Text passage:
* Begin *
## BLIP-2 Feature Extraction for MMT (Per-frame CLS Token, 1408D)

In [1]:
import os
import glob
import torch
import numpy as np
from PIL import Image
from tqdm import tqdm
from transformers import Blip2Processor, Blip2Model

2025-05-23 19:33:14.323836: E external/local_xla/xla/stream_executor/cuda/cuda_fft.cc:477] Unable to register cuFFT factory: Attempting to register factory for plugin cuFFT when one has already been registered
E0000 00:00:1748028794.582883      19 cuda_dnn.cc:8310] Unable to register cuDNN factory: Attempting to register factory for plugin cuDNN when one has already been registered
E0000 00:00:1748028794.658899      19 cuda_blas.cc:1418] Unable to register cuBLAS factory: Attempting to register factory for plugin cuBLAS when one has already been registered


### Configuration

In [2]:
FRAME_DIR = "/kaggle/input/sota-mrsvtt-test-frame/msrvtt_test_frames_1fps"
OUTPUT_DIR = "/kaggle/working/blip2_features_seq_test"  # Renamed for clarity
MODEL_DIR = "/kaggle/input/image-caption-models/blip2-opt-2.7b"

os.makedirs(OUTPUT_DIR, exist_ok=True)

### Load BLIP-2 Model (ViT-G/14, 1408D CLS)

In [3]:
processor = Blip2Processor.from_pretrained(MODEL_DIR)
model = Blip2Model.from_pretrained(
    MODEL_DIR,
    torch_dtype=torch.float16,
    device_map="auto"
)
model.eval()

Using a slow image processor as `use_fast` is unset and a slow processor was saved with this model. `use_fast=True` will be the default behavior in v4.52, even if the model was saved with a slow processor. This will result in minor differences in outputs. You'll still be able to use a slow processor with `use_fast=False`.


Loading checkpoint shards:   0%|          | 0/2 [00:00<?, ?it/s]

Blip2Model(
  (vision_model): Blip2VisionModel(
    (embeddings): Blip2VisionEmbeddings(
      (patch_embedding): Conv2d(3, 1408, kernel_size=(14, 14), stride=(14, 14))
    )
    (encoder): Blip2Encoder(
      (layers): ModuleList(
        (0-38): 39 x Blip2EncoderLayer(
          (self_attn): Blip2Attention(
            (dropout): Dropout(p=0.0, inplace=False)
            (qkv): Linear(in_features=1408, out_features=4224, bias=True)
* End *
Dataset section:
* Begin *
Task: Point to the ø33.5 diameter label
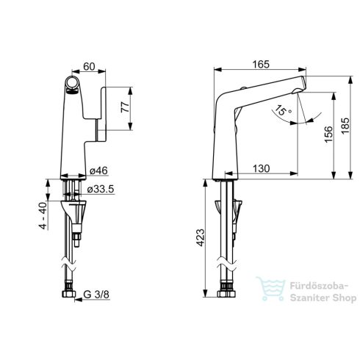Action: pos(101,190)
* End *
To do:
- 1) Quote the BLIP-2 feature extraction notebook from "### Load BLIP-2" up to and including "model.eval()".
- 2) Write what comes next in the BLIP-2 feature extraction notebook, picking up after its final line.
The data above isn't needed for this work.

Set of answers:
- 1)
### Load BLIP-2 Model (ViT-G/14, 1408D CLS)

In [3]:
processor = Blip2Processor.from_pretrained(MODEL_DIR)
model = Blip2Model.from_pretrained(
    MODEL_DIR,
    torch_dtype=torch.float16,
    device_map="auto"
)
model.eval()

- 2)
            (projection): Linear(in_features=1408, out_features=1408, bias=True)
          )
          (layer_norm1): LayerNorm((1408,), eps=1e-05, elementwise_affine=True)
          (mlp): Blip2MLP(
            (activation_fn): GELUActivation()
            (fc1): Linear(in_features=1408, out_features=6144, bias=True)
            (fc2): Linear(in_features=6144, out_features=1408, bias=True)
          )
          (layer_norm2): LayerNorm((1408,), eps=1e-05, elementwise_affine=True)
        )
      )
    )
    (post_layernorm): LayerNorm((1408,), eps=1e-05, 

### Extract and Save Per-Frame CLS Features

In [4]:
video_ids = sorted(os.listdir(FRAME_DIR))

for video_id in tqdm(video_ids, desc="Processing videos"):
    frame_folder = os.path.join(FRAME_DIR, video_id)
    frame_paths = sorted(glob.glob(os.path.join(frame_folder, "*.jpg")))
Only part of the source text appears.